L'ultima debole speranza di ritrovare viva l'anziana novese che abitava nell'edificio è svanito intorno alle 13. Ora saranno le perizie a stabilire il perché una delle pareti portanti è crollata, portando con sé i soffitti. E la vita di una persona.

L'ultima debole speranza di ritrovare viva l'anziana novese che abitava nell'edificio è svanito intorno alle 13. Ora saranno le perizie a stabilire il perché una delle pareti portanti è crollata, portando con sé i soffitti. E la vita di una persona.
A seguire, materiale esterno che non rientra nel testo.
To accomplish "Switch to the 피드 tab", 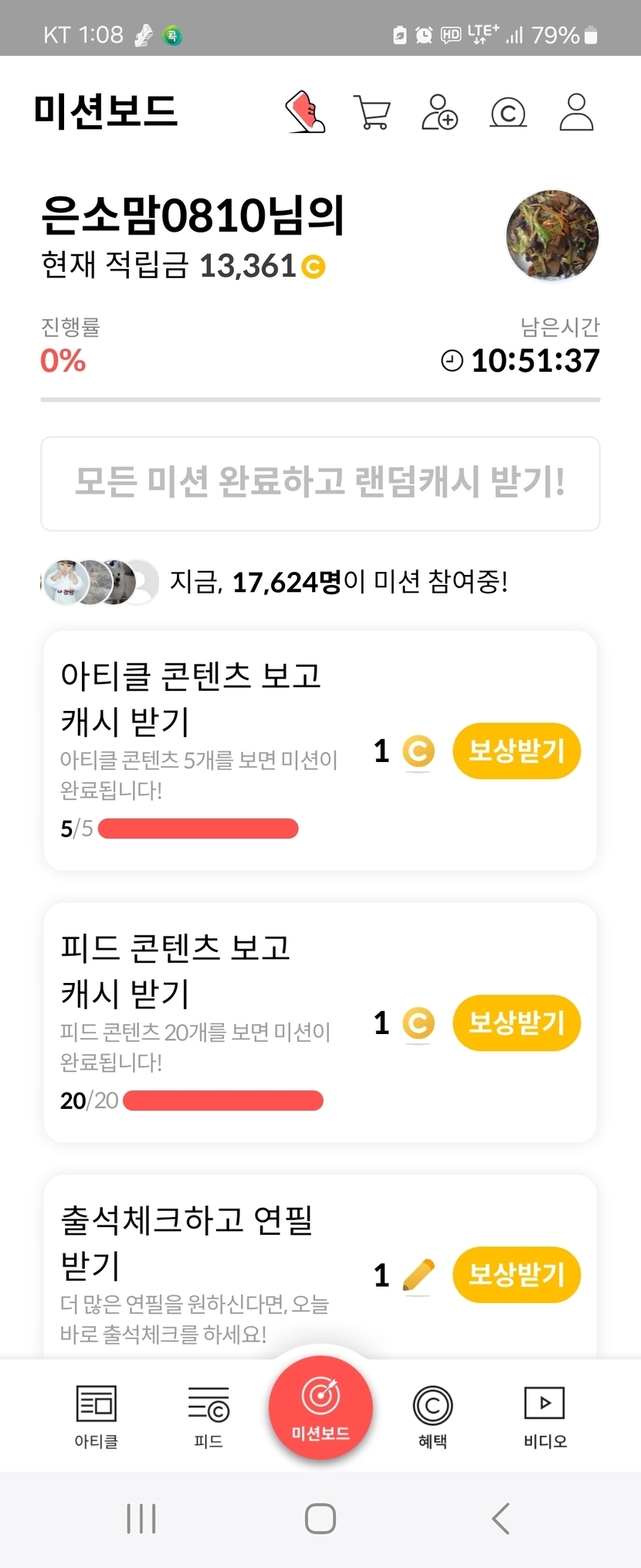I will [x=209, y=1416].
NOVI LIGURE – Un botto alle otto del mattino. Poi le sirene: vigili del fuoco e ambulanze, carabinieri e polizia municipale. Al numero 24 di via San Giovanni Bosco, però, in quella casetta che da sempre convive con la ferrovia, c’erano solo da raccogliere le macerie. E un cadavere.
Quello di una donna di 84 anni, Nevina Assunta Beltracchini. L’anziana viveva al primo piano dell’edificio – in un paio di stanze – e quando una delle pareti portanti ha ceduto, portando con sé il soffitto, è rimasta uccisa tra le macerie.

Le cause del crollo sono ancora da individuare con precisione. Per ora è escluso lo scoppio dovuto a una fuga di gas. Forse si è trattato di un cedimento strutturale, dovuto allo stato di vetustà dell’immobile, ma è solo una delle ipotesi al vaglio degli inquirenti. Quando una delle pareti portanti interne si è frantumata, il primo a crollare è stato il soffitto del primo piano, quello che separa (o meglio dire: separava) le stanze abitate dalle signora Beltracchini dal sottotetto. Immediatamente dopo, le macerie hanno fatto crollare anche il soffitto del piano terreno, dove invece non c’era nessuno.
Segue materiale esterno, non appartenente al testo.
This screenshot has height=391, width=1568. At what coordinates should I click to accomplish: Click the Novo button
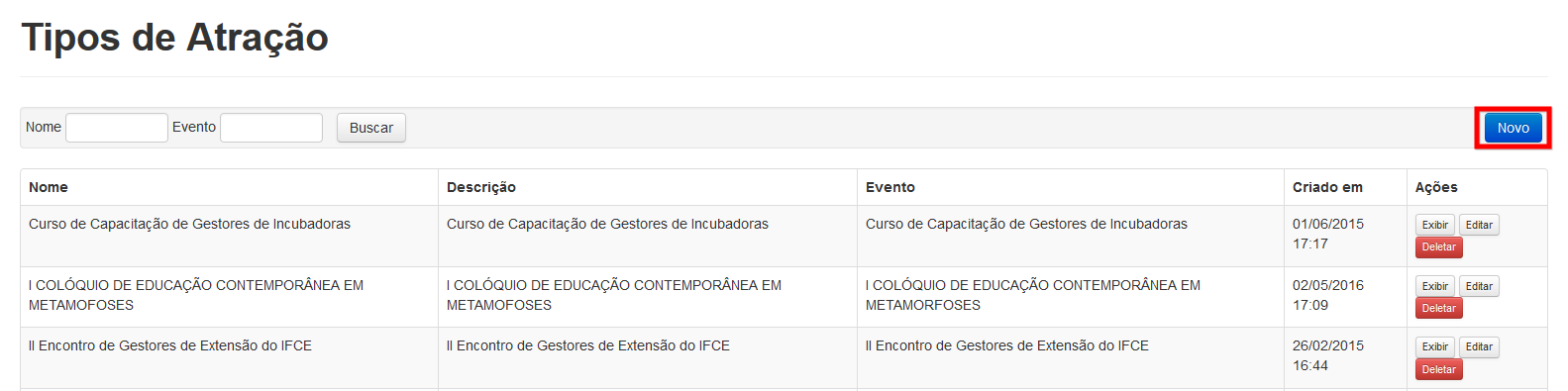coord(1513,128)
Da fuori, l’edificio sembra integro. Il tetto ha retto, le tegole sembrano nuove. La tinta acquamarina dell’intonaco, la parabola sul balcone, un bell’albero cresce rigoglioso davanti alla finestre dove l’83enne ha perso la vita. Dentro, invece, è solo un grande involucro vuoto, con la polvere fitta che danza macabra nell’aria e che impedisce di respirare senza la mascherina. Qua e là però spunta una seggiola, un cassetto, un piatto. Tracce di una vita semplice, su cui il destino si è abbattuto senza lasciare scampo.
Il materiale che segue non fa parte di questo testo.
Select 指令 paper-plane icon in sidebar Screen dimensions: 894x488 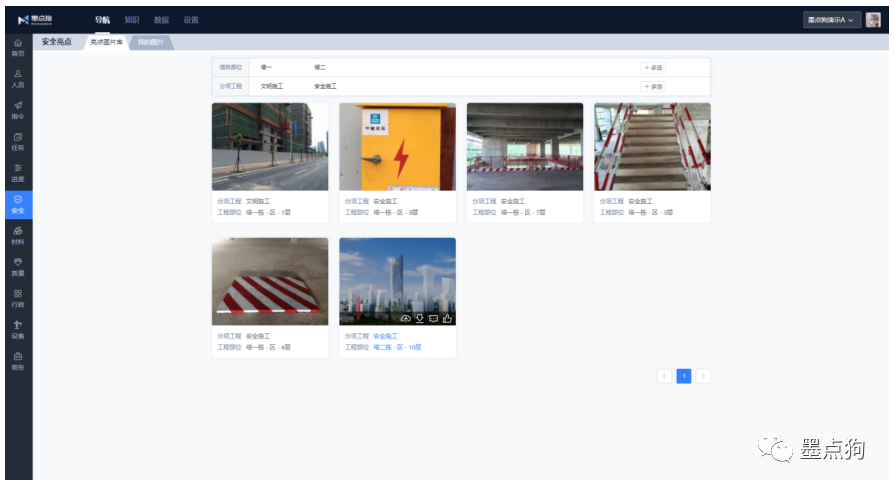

Dalle prime testimonianze, pare che l’anziana – che viveva sola dopo essere rimasta vedova ed era curata da un nipote – spesso si addormentasse in cucina. I vicini dicono che la luce in quella stanza talvolta rimaneva accesa anche in piena notte. C’era un divanetto, su cui Nevina si riposava, gettando un’occhiata alla televisione, che era la sua principale compagnia.

I vigili del fuoco e i tecnici del Comune hanno impiegato ore per ritrovarla. Il corpo ormai senza vita della 83enne novese è stato portato via solo intorno alle 13. Via San Giovanni Bosco, nel momento in cui scriviamo – le 14.00 – è ancora chiusa al traffico per permettere i lavori di rimozione delle macerie e di messa in sicurezza di quello che rimane dell’edificio.